Question: Our patient was referred to home health for an acute exacerbation of her multiple sclerosis. She is experiencing increased gait problems and difficulty performing activities of daily living (ADL). She has new medication and nursing will be assessing her medication regimen, performing venipuncture for blood levels of the new drug. providing a neurological assessment, and performing catheter changes for her neurogenic bladder. She will also receive physical therapy and occupational therapy. How should we code for this patient?
Answer: Code for this patient as follows:
You’re seeing this patient for an exacerbation of her MS, so you’ll report 340 as the principal diagnosis.
The patient’s neurogenic bladder is the underlying cause of her catheter care needs, so you can list 596.54 next.
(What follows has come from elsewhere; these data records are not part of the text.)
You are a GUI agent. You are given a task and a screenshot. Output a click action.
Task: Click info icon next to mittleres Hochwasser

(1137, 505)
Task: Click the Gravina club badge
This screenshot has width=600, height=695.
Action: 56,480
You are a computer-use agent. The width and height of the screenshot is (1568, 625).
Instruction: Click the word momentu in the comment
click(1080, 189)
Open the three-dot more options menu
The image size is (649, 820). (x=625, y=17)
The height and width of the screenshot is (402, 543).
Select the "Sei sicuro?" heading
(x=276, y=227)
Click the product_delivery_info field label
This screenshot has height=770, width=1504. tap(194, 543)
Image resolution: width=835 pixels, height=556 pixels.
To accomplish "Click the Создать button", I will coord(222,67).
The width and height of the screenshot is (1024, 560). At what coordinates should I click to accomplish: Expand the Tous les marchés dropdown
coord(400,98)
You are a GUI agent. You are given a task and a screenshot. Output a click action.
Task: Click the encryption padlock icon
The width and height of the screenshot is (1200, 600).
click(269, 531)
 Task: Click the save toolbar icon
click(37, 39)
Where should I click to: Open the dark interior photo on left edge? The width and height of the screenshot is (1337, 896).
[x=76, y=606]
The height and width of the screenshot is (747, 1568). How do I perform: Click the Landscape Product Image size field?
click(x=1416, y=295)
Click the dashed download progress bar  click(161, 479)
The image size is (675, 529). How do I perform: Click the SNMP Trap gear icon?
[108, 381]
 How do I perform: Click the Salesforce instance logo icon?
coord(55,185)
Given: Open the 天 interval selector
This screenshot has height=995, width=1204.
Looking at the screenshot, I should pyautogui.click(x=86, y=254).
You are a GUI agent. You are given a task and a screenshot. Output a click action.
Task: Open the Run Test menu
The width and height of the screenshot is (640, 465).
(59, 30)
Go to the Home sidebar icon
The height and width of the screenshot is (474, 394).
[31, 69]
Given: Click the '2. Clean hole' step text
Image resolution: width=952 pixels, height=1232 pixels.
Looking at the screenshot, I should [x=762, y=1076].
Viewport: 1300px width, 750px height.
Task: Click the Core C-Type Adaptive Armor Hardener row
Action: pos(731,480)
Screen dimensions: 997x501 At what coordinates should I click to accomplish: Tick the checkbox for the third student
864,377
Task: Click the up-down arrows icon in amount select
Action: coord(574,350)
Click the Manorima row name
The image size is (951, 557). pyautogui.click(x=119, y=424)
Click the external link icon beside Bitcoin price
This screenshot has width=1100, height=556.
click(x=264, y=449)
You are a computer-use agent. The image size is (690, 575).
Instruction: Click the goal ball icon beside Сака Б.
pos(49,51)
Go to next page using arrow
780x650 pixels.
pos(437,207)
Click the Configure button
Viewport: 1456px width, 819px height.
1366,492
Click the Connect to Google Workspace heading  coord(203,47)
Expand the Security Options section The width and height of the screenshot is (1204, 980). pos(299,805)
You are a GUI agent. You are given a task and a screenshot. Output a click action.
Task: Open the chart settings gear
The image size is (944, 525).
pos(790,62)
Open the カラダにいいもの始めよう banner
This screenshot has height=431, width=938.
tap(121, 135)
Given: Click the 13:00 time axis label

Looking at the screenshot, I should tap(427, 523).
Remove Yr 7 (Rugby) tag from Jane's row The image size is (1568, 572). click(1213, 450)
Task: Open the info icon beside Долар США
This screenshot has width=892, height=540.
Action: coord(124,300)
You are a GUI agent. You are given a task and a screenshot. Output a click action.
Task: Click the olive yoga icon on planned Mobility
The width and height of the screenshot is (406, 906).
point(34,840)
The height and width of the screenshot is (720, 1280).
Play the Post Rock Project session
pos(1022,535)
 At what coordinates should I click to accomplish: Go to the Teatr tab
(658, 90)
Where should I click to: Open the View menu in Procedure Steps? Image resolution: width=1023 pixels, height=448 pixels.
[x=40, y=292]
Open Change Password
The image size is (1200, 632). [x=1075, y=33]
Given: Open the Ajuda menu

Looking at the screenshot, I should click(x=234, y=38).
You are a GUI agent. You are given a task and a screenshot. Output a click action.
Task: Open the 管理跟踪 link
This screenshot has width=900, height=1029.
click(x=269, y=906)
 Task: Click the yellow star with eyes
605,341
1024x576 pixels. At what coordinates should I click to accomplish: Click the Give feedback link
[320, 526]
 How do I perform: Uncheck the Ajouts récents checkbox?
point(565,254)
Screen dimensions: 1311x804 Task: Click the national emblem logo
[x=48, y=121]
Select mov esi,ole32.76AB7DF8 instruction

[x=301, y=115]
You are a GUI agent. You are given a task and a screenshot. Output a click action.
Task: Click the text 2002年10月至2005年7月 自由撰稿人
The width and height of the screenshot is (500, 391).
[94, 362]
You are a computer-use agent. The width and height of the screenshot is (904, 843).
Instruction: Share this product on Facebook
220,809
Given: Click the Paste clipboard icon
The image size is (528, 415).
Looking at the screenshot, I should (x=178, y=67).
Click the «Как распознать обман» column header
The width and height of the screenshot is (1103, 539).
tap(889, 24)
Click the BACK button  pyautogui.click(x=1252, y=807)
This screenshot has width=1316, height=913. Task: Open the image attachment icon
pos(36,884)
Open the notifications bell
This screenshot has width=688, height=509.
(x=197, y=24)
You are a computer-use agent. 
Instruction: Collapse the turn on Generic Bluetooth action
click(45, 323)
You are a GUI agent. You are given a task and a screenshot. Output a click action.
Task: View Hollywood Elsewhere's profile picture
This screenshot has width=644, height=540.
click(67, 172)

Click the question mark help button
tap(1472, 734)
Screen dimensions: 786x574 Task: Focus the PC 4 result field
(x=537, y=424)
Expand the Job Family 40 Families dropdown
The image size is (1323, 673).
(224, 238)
Finally, list your V codes: V58.83 for the medication monitoring, V58.69 to indicate that the patient is on long-term medication, and V53.6 to describe the catheter care.
Caution: Although your patient is experiencing gait problems, you shouldn’t include 781.2 (Abnormality of gait) because this is an integral symptom of her MS.
In ICD-10 for this patient, you would report:
Once again, your patient’s MS is the principal diagnosis.
Follow this with N31.9 to report your patient’s neurogenic bladder. Don’t miss the instructional note that asks you to list an additional code in the N39.3-N39.4- range to identify any associated urinary incontinence if you have such details.
Finally, list three Z codes: Z51.81 to indicate that you are providing drug monitoring, Z79.899 to indicate that the patient is on long-term medication, and Z46.6 to describe the catheter care.